14-3-3 adaptor proteins are intermediates in ABA signal transduction during barley seed germination
Article first published online: 7 DEC 2006
© 2006 The Authors. Journal compilation © 2006 Blackwell Publishing Ltd
The Plant Journal
Volume 49, Issue 2, pages 289–301, January 2007
How to Cite
Schoonheim, P. J., Sinnige, M. P., Casaretto, J. A., Veiga, H., Bunney, T. D., Quatrano, R. S. and de Boer, A. H. (2007), 14-3-3 adaptor proteins are intermediates in ABA signal transduction during barley seed germination. The Plant Journal, 49: 289–301. doi: 10.1111/j.1365-313X.2006.02955.x
- Issue published online: 7 DEC 2006
- Article first published online: 7 DEC 2006
- Received 14 July 2006; revised 12 September 2006; accepted 25 September 2005.
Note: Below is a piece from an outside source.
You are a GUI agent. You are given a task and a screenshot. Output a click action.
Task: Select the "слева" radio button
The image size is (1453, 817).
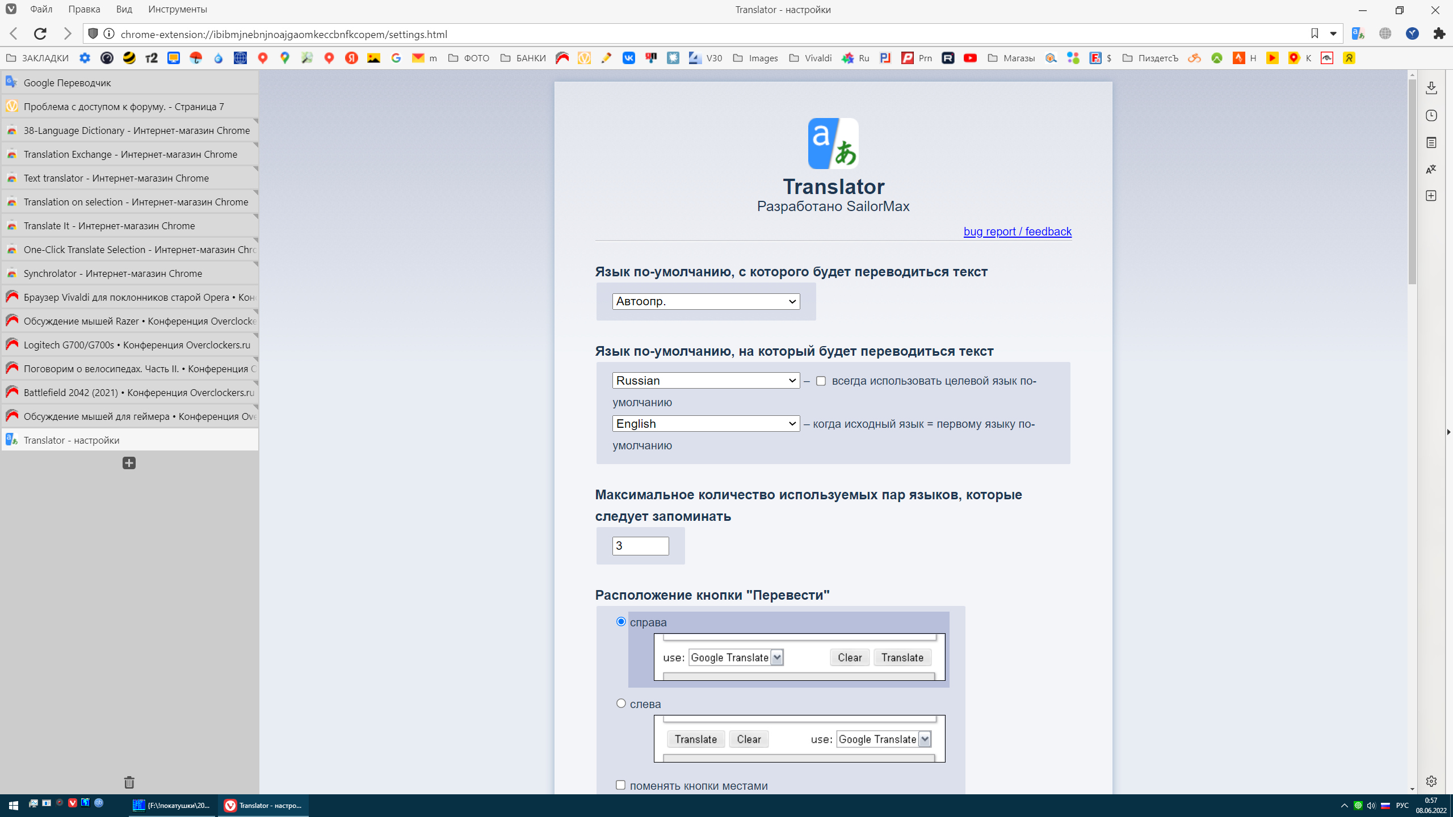click(x=621, y=704)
- ABA responsive element binding factor (ABF/AREB);
- seed germination;
- yeast two-hybrid
Proteins of the 14-3-3 family have well-defined functions as regulators of plant primary metabolism and ion homeostasis. However, neither their function nor action mechanism in plant hormonal signaling have been fully addressed. Here we show that abscisic acid (ABA) affects both expression and protein levels of five 14-3-3 isoforms in embryonic barley roots. As ABA prolongs the presence of 14-3-3 proteins in the elongating radicle, we tested whether 14-3-3s are instrumental in ABA action using RNA interference. Transient co-expression of 14-3-3 RNAi constructs along with an ABA-responsive promoter showed that each 14-3-3 is functional in generating an ABA response. In a yeast two-hybrid screen, we identified three new 14-3-3 interactors that belong to the ABF protein family. Moreover, using a yeast two-hybrid assay, we show that the transcription factor HvABI5, which binds to cis-acting elements of the ABA-inducible HVA1 promoter, interacts with three of the five 14-3-3s. Our analyses identify two 14-3-3 binding motifs in HvABI5 that are essential for 14-3-3 binding and proper in vivo trans-activation activity of HvABI5. In line with these results, 14-3-3 silencing effectively blocks trans-activation. Our results indicate that 14-3-3 genes/proteins are not only under the control of ABA, but that they control ABA action as well.